Selected excerpt >>
::::::

It can be but there are enough people not running GNOME, Xfce, MATE etc
to question whether the generalisation is useful.
 
> plug in my junk cell phone when its turned off, it goes into charge mode 
> until it topped off, then a TDE Daemon finds it and mounts 
> to /media/somenumber automaticly, giving it access perms only from the 
> owner of the desktop.  Only 50 megs of ram so obviously its a fat-16 
> file system.
> 
> I doubt, if you are not running a desktop, that such an automount 
> facility is available or running on your system.

Doubt no longer:

  apt-cache show usbmount udevil | less

> One way to do it manually is to run 'blkid' from a shell, which will 
> output a unique identifier for each device it can find.  My phone for

'/sbin/blkid' is preferable for a user.

> instance, shows up in the list blkid outputs as
> 
> /dev/sdd: SEC_TYPE="msdos" UUID="2A21-0001" TYPE="vfat"
> 
> you could then construct a mount command, see mounts man page, useing 
> either the /dev/sdd (discouraged as it is not unique and yours may be a 
> different sd#) or the UUID=number, which will be different from mine, 
> using the vfat filesystem, mounted to /media/2A21-0001 in my case.  The 
> UUID method is much the preferred method, and that is the name its 
> mounted at too.

::::::

Jobs >>
• 1. From the passage on automounting a phone's storage, extract the words verbatim, starting at "apt-cache show usbmount" and stopping after "for a user.".
• 2. Extend the passage on automounting a phone's storage by writing what follows its last sentence.

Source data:
::::::

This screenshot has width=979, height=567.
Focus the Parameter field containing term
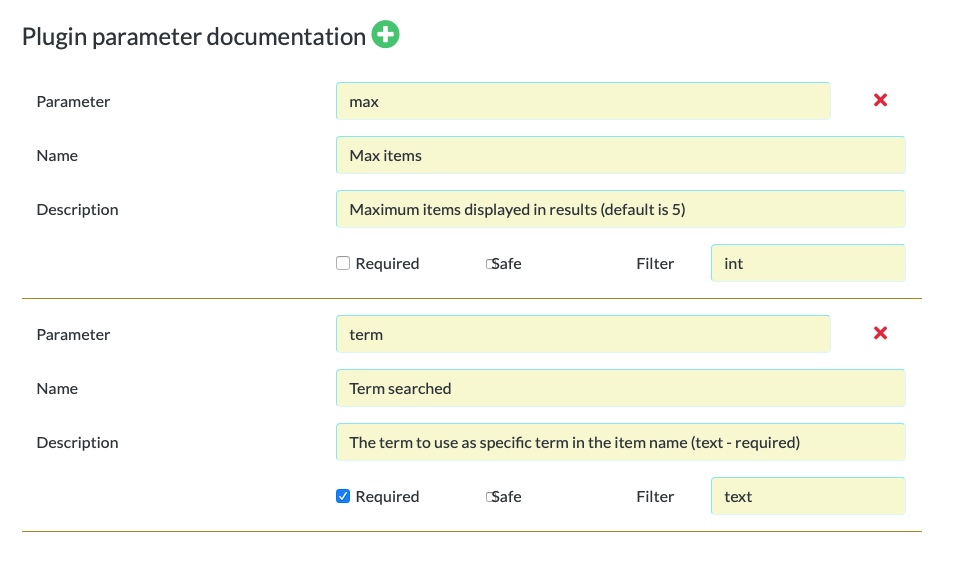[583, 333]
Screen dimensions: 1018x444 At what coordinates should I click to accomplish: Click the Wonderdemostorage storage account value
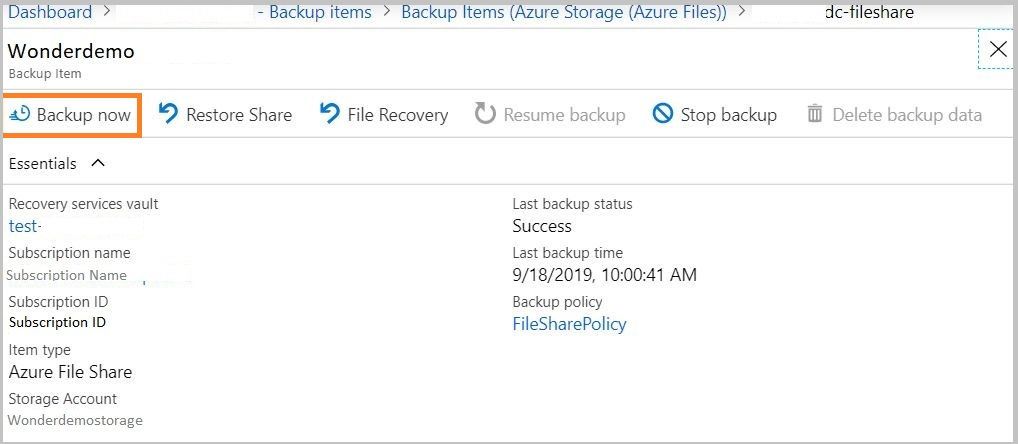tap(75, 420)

::::::

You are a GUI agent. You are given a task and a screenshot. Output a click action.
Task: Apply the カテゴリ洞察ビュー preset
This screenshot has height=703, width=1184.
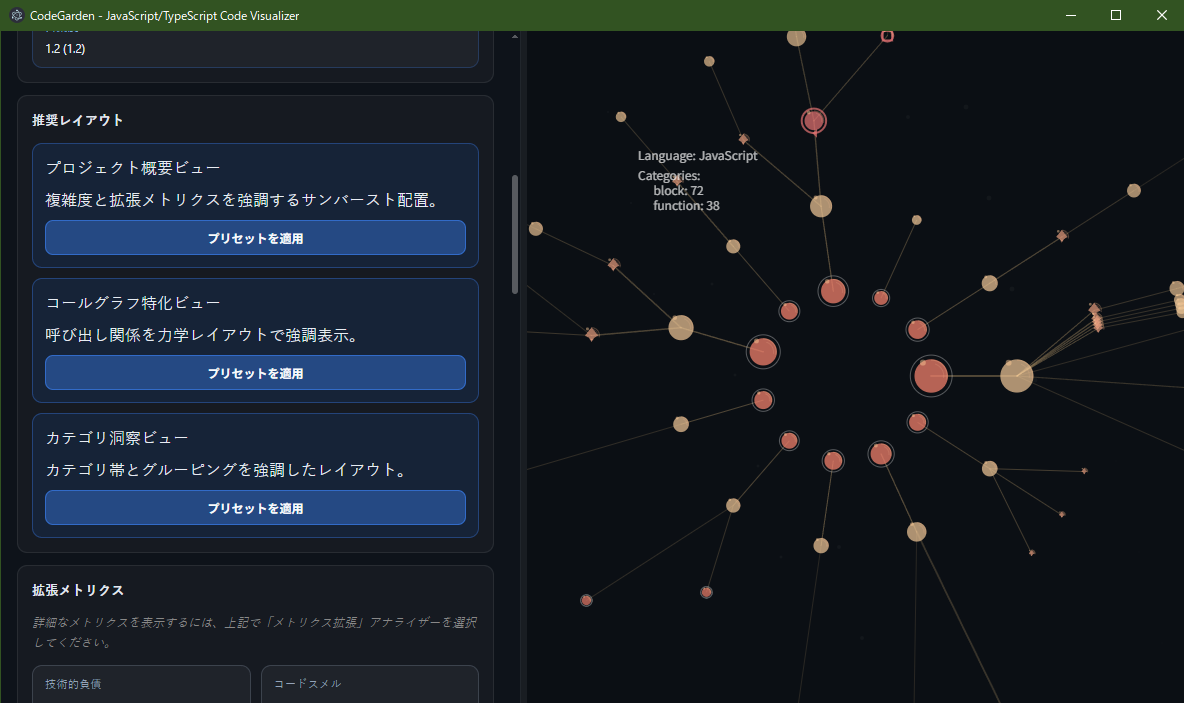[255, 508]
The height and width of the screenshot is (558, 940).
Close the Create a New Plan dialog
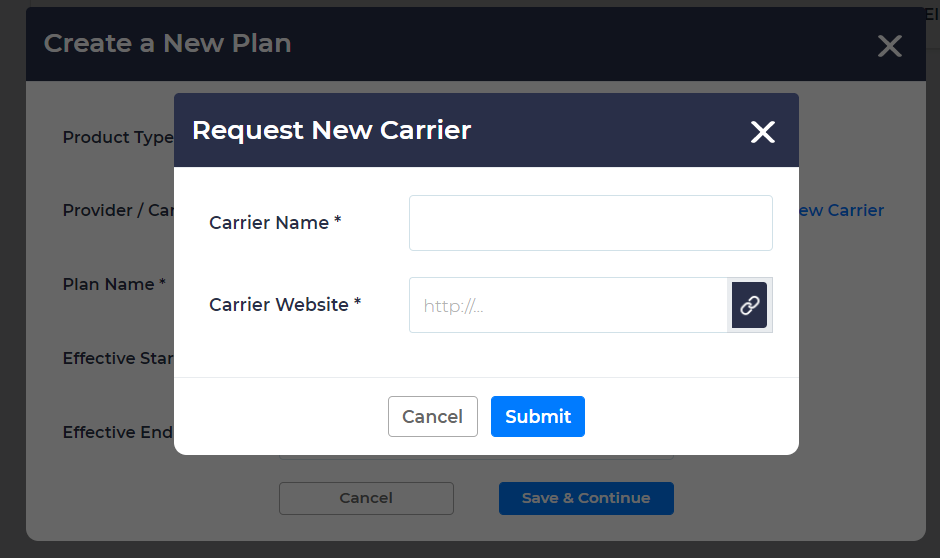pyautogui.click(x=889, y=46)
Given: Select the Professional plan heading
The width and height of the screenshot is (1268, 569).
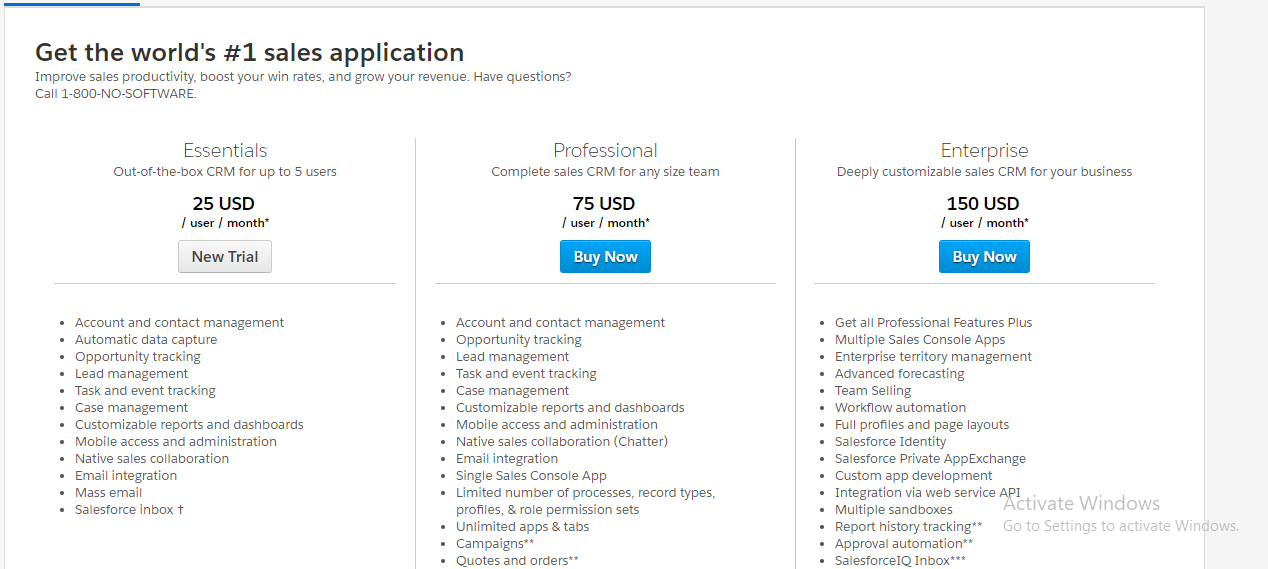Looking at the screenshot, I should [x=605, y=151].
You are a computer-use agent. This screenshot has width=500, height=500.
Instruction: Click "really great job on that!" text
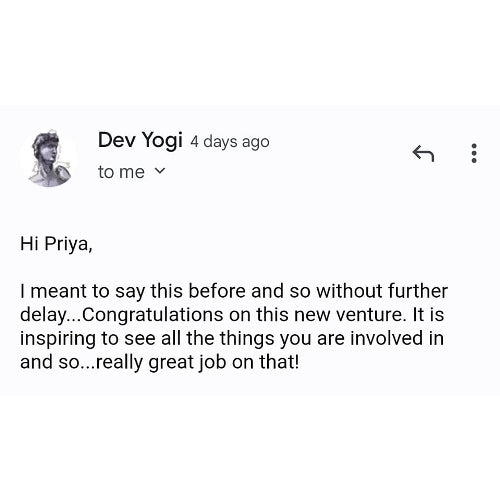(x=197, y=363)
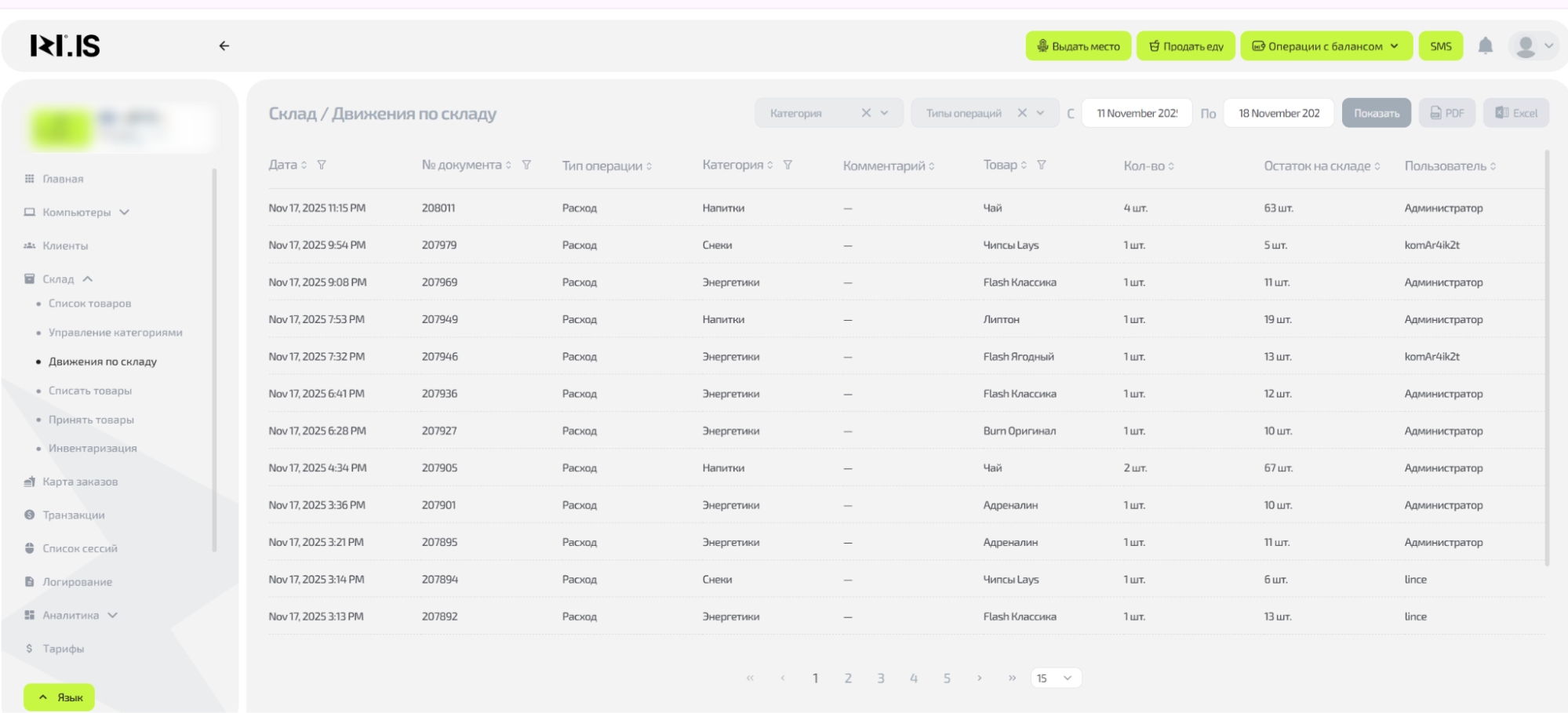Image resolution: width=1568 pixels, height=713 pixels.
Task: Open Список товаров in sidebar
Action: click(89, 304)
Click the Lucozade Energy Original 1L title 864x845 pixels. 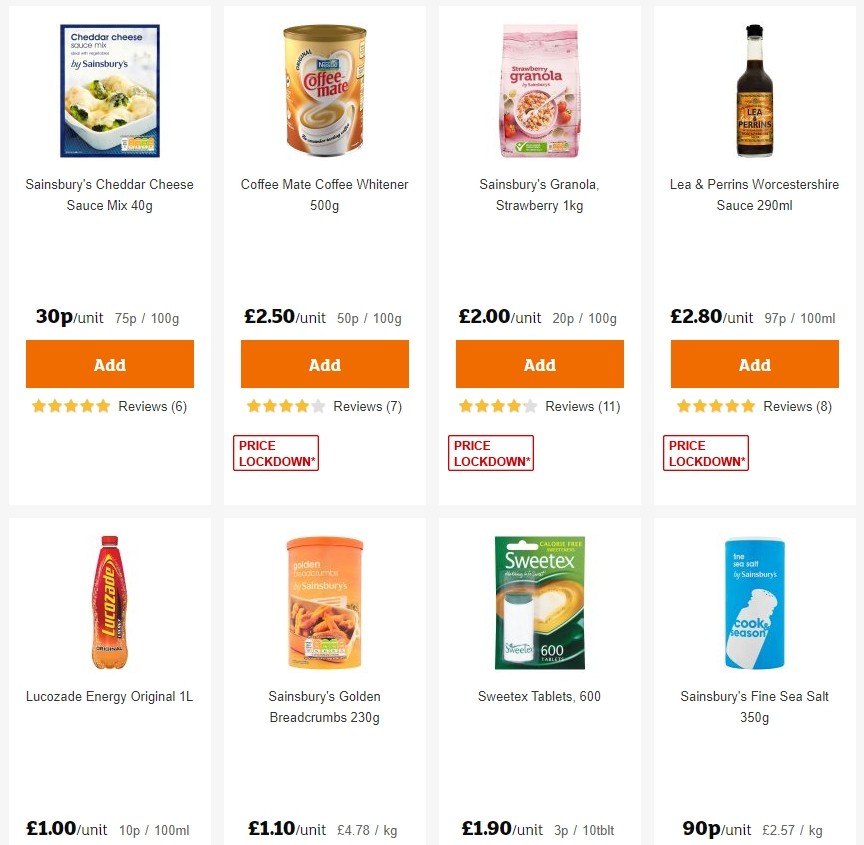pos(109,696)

::::::

Per-task answers >>
• 1.
apt-cache show usbmount udevil | less

> One way to do it manually is to run 'blkid' from a shell, which will 
> output a unique identifier for each device it can find.  My phone for

'/sbin/blkid' is preferable for a user.

• 2.
This is the second post in this thread which recommends becoming root to
carry out the simple user task of identifying and mounting a removeable
device. There are many Debian users who have a firm belief in only using
root privilege for the most essential of maintenance jobs and many
others who do not have that privilege. Isn't it about time to leverage
the benefits of the OS?

Ron Leach's requirement is met completely by dmesg, lsblk or even
lsscsi, pmount, udevil or udisksctl and usbmount or devmon.

> I am pretty sure such an auto function could be hacked up in a bash 
> script, I've done them critters for 2 or 3 things here, but not this 
> since my gui of choice handles it.

It probably could.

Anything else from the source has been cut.